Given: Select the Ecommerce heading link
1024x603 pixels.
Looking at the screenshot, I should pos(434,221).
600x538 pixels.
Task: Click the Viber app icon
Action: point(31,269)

====

- **WHAT THE TASK REQUIRES**
From the first line to the last, restate the data above exactly.

- **RESPONSE TO THIS EXERCISE**
Given: Select the Ecommerce heading link
1024x603 pixels.
Looking at the screenshot, I should pos(434,221).
600x538 pixels.
Task: Click the Viber app icon
Action: point(31,269)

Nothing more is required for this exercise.